成果概要
サイバネティック・アバターのインタラクティブな遠隔操作を持続させる信頼性確保基盤[2] 操作者とCAを繋ぐE2Eネットワーク最適構成技
2023年度までの進捗状況
1. 概要
高信頼、低遅延、高効率なネットワークを実現し、安定したCA遠隔操作を継続可能とする通信技術として、(1) 無線通信インテリジェントローカルネットワーク(ILN)の研究、(2) CAと遠隔操作者のエンドツーエンド(E2E)通信の研究により、CAの遠隔操作に要求される通信品質を常に確保できるネットワークの実現を目標としています。
CAの無線通信エリアは、ローカル5GやWi-Fiなどを組み合わせたスマートスポットセル(SSC)と、複数のSSCで構成するILN(図1)で形成します。複数のSSCが連携してCA通信の無線接続や通信エリアを最適に保ち、切れにくい高品質な無線通信の実現を目指します。遠隔操作者とCAの間のE2E通信プロトコルの研究では、情報指向型通信技術(ICN)を拡張し、高信頼、低遅延、高効率を実現する情報指向型通信技術拡張(Cin)の開発を進めています。

2. これまでの主な成果
(1) 無線通信インテリジェントローカルネットワーク(ILN)の研究
CAの無線通信、ILNの研究開発においては、各CA通信の品質要求を満たすために、学習型のパラメータ最適化アルゴリムを開発しました。図2に示すパラメータ最適化システムでは、通信状況(CAの位置や接続数等)、通信パラメータ、過去の通信品質等の情報を、ILNを管理するサーバ上のOptimal CA Communication Area Computing Database(OCAC DB)に保存し、機械学習によって通信品質を推定し、CA無線通信のパラメータを最適化します。提案手法を、CA無線リンク、SSCパラメータの最適化に適用し、OCAC DBに情報が追加されることによって、CA通信の品質を改善できることをシミュレーションで確認しました。100体のCAが行き交う混雑環境においても、受信電力ベースの基地局選択手法よりも高いスループットが得られることを示しています。

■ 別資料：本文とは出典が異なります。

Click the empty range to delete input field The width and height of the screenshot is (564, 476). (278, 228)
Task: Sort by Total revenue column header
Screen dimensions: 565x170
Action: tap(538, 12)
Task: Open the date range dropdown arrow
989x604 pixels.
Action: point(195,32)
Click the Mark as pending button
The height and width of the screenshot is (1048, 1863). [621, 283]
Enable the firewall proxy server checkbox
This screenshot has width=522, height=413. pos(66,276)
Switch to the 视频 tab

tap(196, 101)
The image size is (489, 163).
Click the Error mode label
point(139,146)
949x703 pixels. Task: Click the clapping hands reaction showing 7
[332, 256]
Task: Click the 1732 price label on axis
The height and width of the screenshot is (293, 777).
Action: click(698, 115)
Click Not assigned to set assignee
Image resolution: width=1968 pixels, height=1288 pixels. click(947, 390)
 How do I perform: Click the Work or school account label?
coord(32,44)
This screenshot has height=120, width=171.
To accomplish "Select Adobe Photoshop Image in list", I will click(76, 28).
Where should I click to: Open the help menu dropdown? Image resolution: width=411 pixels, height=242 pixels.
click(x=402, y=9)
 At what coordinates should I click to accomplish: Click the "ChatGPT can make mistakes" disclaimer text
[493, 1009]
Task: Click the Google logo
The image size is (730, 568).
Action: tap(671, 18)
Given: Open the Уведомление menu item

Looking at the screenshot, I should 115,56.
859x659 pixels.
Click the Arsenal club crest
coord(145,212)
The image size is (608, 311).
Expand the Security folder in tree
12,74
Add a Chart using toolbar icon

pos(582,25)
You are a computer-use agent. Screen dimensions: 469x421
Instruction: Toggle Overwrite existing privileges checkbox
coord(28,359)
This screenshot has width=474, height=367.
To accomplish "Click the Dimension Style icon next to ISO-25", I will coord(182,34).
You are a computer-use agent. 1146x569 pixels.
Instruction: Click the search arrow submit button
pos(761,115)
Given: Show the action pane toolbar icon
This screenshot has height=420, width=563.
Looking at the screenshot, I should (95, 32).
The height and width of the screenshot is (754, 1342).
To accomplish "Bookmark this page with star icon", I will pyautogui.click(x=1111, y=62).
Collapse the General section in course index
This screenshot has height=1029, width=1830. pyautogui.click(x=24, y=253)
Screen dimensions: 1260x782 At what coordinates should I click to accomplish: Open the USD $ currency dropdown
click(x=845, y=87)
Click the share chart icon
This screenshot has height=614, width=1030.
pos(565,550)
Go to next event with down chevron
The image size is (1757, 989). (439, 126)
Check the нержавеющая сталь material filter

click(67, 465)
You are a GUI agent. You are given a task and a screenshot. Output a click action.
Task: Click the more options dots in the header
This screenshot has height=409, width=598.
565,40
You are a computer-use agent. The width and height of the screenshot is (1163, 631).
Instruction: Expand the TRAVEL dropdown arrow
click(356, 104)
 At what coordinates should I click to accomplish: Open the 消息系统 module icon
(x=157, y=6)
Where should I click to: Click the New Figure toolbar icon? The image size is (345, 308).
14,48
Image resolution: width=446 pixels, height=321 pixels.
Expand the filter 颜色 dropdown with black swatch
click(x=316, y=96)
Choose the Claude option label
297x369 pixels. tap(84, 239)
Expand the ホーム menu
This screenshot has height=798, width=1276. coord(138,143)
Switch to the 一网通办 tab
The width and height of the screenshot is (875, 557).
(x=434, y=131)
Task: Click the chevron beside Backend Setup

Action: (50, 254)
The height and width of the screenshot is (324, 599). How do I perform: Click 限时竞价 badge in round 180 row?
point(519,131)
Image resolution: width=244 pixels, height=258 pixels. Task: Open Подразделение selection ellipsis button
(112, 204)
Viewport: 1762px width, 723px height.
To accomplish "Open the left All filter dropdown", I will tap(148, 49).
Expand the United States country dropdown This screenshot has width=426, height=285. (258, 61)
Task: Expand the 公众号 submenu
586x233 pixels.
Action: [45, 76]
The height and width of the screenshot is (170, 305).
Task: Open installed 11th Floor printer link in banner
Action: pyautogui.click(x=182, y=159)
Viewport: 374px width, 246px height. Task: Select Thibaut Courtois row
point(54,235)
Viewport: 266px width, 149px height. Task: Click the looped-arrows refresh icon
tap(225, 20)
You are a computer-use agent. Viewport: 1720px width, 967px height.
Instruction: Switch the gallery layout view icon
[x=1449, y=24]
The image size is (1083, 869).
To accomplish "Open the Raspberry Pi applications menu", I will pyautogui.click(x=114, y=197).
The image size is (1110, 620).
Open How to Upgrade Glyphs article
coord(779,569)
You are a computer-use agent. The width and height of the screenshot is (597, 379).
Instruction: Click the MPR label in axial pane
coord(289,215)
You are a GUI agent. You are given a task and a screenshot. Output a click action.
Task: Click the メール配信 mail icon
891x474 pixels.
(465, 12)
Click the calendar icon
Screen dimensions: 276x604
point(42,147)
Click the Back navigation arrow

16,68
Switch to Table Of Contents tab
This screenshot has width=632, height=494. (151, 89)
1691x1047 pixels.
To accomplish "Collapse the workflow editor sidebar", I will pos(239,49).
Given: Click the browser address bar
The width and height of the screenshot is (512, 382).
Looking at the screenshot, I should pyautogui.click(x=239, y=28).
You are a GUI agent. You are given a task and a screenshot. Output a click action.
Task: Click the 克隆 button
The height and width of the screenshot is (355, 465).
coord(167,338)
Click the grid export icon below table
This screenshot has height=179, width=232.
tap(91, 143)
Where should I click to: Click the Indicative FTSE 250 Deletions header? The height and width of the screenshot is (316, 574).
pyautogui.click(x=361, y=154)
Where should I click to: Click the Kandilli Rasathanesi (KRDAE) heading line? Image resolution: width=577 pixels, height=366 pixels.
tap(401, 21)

(2) CAと遠隔操作者のエンドツーエンド(E2E)通信の研究
CAと遠隔操作者のE2E通信の研究においては、広帯域・低遅延なICNxを実現するために、オープンソースであるCefore[1]を用いた開発を行いました。転送パケットが欠落したことをネットワーク内で検知し、迅速な再送要求を行うプロトコルを初期実装し、最大100Mbpsの通信が可能であることを確認しました。さらに、図3に示すように、ICNxをPCおよびAndroidタブレット端末に実装し、マルチキャストを用いた効率的かつ高品質な1対多通信ができることを確認しました。

3. 今後の展開
CAの無線通信、ILNの最適化アルゴリズムの有効性をシミュレーションで示してきましたが、今年度はローカル5Gの無線基地局や端末を用いた実システムにも実装し、実環境でのCA通信の信頼性確保の実証を目指します。E2E通信用プロトコル、ICNxの研究では、ネットワーク内キャッシュによる高速なデータリカバリ方式を開発し、更なる遅延の削減が可能となるプロトコルの実現を目指します。